One of the small bits of progress network television seemed to have made during the last two decades was the disappearance of family sitcoms featuring incredibly precocious kids. Remember Arnold Jackson (Gary Coleman) of the 1978 NBC sitcom Diff'rent Strokes, or Webster Long (Emmanuel Lewis) of the 1983 ABC sitcom Webster?
Well, they're back in the form of 7-year-old Jimmy Morgan (Bobb'e J. Thompson) in the new NBC sitcom The Tracy Morgan Show. How much viewers like or dislike the series will probably depend on how they feel about sitcom kids.
The character of Jimmy is only one part of a sitcom family that includes husband and wife Tracy (Tracy Morgan) and Alicia (Tamala Jones), plus their two sons, 13-year-old Derrick (Marc John Jeffries) and Jimmy. But the producers clearly think they have a breakout character in the 7-year-old, and have put the child front and center spewing utterly improbable lines.
In the pilot, dad finds out at breakfast that Jimmy will be picking out a musical instrument and joining the band later that day at school.
"What instrument you picking?" Dad asks.
"I don't know. I was thinking flute," Jimmy replies.
Forget the flute, Dad says, using much cruder language. Then he adds, "You're going to get something big like a cello. What's the sense of being cultured if people can't see it?"
"You want people to see that I'm cultured?" the child replies loudly. "Then why don't you strap me to a grand piano and roll me down the street?"
After five minutes with this kid and the Morgan family, I was thinking someone had strapped me in a time capsule and rolled me back to the bad old days of the worst '70s sitcoms. Ten minutes and I was hoping someone would strap me to a big screen TV and roll me down the freeway into oncoming traffic.
The Tracy Morgan Show premieres at 8 tonight on WBAL (Channel 11).
`Line of Fire'
ABC's new crime drama Line of Fire wants to be like HBO's The Wire and The Sopranos.
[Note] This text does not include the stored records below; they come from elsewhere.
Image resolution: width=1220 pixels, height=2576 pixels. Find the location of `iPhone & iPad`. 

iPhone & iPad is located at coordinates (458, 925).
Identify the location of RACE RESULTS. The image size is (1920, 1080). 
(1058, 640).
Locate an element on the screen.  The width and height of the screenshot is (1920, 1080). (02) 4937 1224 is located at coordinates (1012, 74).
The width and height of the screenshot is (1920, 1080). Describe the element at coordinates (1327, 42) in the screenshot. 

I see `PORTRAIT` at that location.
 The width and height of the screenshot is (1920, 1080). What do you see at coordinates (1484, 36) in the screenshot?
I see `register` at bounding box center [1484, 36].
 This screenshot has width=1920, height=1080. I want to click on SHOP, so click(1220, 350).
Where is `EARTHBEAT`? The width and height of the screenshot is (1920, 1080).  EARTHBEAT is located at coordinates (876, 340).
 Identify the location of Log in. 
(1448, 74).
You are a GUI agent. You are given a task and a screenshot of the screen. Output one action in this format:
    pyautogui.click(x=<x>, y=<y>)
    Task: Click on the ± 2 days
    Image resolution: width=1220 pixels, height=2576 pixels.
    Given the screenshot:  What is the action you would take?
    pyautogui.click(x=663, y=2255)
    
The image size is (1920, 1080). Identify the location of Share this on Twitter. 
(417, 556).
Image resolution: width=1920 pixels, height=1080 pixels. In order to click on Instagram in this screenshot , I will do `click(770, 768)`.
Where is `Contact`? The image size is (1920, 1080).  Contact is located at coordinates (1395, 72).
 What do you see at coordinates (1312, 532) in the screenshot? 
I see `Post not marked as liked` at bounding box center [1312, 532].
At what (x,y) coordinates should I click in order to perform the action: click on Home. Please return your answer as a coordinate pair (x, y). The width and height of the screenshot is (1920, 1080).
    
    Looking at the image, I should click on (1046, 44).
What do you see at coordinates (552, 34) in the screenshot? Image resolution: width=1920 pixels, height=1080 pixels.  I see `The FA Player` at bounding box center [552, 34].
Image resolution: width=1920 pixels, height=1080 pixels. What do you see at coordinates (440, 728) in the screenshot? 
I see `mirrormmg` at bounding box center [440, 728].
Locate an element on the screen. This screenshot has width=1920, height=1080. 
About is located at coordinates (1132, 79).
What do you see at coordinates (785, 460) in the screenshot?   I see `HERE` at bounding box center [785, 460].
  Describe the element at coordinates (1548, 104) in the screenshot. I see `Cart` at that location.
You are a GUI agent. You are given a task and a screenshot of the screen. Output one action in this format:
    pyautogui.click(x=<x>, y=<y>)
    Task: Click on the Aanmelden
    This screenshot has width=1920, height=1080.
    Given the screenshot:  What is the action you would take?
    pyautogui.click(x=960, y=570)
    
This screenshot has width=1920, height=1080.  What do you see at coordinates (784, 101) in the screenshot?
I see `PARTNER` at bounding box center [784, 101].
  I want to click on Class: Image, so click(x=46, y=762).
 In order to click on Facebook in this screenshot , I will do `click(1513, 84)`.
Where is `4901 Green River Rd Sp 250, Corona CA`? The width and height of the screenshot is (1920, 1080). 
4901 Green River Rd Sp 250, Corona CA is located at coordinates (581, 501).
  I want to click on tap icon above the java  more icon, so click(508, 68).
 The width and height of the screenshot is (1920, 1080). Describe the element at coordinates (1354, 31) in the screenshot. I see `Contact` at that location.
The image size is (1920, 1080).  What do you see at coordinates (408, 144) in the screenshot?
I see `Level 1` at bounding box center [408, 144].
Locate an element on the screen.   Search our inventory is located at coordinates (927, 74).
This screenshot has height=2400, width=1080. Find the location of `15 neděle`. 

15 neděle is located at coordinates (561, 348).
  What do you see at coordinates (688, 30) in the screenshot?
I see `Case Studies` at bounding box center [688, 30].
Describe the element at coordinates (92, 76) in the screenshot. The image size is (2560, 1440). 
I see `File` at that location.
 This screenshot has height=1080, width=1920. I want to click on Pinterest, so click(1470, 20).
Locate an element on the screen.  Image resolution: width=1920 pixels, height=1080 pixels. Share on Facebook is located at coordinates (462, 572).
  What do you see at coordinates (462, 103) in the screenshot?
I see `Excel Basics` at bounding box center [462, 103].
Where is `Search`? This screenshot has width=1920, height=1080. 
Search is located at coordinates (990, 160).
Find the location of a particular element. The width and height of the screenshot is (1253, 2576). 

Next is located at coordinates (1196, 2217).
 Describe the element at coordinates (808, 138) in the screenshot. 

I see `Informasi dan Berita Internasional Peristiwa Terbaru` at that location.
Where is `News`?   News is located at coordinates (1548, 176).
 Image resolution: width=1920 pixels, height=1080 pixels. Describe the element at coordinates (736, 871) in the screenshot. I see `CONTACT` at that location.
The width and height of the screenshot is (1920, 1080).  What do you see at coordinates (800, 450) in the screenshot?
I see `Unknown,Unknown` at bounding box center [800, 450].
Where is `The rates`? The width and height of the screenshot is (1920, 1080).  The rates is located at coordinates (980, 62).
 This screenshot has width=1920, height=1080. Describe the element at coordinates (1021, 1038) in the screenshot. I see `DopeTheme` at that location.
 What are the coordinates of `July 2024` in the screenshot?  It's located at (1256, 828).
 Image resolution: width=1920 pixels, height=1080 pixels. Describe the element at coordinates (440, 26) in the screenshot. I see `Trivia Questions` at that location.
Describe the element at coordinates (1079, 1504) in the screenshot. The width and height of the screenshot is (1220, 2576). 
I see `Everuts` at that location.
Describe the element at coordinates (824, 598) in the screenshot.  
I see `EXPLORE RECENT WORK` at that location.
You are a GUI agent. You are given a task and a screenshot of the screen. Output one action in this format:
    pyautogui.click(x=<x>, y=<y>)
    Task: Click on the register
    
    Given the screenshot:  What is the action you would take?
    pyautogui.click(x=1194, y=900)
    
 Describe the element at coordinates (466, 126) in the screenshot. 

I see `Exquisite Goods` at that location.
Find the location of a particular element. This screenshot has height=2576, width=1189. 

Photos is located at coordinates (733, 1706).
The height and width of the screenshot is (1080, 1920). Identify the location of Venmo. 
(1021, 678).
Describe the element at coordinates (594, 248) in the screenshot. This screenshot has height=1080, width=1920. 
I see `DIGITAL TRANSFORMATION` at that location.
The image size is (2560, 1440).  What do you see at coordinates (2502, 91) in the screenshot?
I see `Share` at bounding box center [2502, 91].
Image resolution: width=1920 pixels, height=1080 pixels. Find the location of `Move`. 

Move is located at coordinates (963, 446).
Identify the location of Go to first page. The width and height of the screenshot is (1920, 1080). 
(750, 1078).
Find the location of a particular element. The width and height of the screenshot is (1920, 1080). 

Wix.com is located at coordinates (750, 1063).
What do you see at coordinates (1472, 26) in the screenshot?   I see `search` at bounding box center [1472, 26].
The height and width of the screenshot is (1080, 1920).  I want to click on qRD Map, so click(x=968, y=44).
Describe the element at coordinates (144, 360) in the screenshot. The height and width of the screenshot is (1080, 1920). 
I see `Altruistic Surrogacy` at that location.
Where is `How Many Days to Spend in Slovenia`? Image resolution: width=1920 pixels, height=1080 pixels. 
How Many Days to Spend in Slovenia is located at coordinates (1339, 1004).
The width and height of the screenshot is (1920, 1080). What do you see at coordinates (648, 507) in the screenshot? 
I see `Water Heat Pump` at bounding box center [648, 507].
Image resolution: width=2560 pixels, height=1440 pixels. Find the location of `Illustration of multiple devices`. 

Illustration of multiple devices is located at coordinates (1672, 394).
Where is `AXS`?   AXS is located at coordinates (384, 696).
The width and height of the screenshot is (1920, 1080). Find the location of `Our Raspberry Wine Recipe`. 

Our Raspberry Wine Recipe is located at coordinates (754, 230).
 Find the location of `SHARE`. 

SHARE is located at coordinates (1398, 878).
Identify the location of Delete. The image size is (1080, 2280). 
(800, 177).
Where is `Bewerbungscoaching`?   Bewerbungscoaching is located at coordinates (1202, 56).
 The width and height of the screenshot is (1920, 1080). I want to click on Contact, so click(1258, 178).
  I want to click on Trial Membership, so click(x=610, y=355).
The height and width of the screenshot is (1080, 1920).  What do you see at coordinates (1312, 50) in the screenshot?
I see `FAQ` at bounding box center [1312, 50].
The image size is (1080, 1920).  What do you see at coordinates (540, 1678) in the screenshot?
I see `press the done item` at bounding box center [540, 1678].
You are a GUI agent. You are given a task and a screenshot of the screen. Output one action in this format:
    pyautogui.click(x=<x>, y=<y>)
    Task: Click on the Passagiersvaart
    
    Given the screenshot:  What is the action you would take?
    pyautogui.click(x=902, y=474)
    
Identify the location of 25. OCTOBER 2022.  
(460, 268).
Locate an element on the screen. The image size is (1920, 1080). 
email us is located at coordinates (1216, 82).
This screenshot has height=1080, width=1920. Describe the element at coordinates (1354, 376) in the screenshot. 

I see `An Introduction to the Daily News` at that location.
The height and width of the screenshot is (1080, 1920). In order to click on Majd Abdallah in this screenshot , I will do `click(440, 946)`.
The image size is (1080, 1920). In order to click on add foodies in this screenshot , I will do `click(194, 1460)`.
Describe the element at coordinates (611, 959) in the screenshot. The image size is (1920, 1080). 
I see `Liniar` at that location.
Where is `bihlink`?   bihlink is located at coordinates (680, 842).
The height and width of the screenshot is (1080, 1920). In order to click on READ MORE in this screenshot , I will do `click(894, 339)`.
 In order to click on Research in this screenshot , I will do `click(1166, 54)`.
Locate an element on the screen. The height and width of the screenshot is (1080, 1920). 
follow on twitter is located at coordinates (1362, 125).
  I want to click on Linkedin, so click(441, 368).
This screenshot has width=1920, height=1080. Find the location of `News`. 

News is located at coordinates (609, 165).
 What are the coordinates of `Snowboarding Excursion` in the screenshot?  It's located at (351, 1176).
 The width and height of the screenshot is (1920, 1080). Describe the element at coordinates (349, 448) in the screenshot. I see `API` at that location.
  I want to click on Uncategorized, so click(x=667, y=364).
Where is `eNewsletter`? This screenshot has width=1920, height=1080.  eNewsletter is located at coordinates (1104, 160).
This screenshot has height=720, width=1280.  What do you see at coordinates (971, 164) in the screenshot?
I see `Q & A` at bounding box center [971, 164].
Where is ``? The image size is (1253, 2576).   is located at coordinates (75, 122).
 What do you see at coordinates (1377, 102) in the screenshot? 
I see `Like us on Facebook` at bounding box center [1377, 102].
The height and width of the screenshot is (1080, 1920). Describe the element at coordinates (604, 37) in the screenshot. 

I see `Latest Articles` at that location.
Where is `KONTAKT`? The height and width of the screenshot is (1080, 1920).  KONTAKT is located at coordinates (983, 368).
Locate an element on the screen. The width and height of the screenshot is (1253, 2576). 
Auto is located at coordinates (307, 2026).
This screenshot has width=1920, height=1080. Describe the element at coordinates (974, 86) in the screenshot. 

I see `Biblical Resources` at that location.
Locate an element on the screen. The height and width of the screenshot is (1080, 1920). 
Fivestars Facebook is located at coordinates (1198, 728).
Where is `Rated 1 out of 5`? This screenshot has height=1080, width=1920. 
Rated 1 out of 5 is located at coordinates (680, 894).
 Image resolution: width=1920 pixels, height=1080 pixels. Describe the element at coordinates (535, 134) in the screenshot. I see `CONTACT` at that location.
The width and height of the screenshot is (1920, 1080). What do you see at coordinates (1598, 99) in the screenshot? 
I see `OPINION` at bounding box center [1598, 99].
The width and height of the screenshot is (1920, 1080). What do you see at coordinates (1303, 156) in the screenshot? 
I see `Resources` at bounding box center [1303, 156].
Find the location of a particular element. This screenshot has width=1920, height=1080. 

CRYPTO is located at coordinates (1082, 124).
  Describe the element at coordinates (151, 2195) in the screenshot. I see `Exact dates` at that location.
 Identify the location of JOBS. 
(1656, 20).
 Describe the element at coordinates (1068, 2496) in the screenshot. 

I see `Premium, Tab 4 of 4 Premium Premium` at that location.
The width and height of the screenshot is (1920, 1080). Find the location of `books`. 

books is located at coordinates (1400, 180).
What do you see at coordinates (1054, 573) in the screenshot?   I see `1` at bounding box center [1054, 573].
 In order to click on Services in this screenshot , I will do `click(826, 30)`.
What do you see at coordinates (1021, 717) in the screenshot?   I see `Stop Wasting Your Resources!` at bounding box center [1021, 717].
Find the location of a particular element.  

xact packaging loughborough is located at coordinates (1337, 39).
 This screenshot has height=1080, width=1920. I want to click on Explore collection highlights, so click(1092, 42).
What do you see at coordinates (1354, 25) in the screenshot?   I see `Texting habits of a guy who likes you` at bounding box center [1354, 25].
Dream on, ABC.
The show's primary structure of shifting back and forth between law enforcement officers and the criminal organization they are trying to bring down is borrowed (I use the word kindly) directly from The Wire. Law enforcement in Line of Fire mostly means FBI agents in the Richmond, Va., field office rather than Baltimore cops and federal agents in the Baltimore office as is the case with The Wire. But beyond that small difference, it's borrow, borrow, borrow.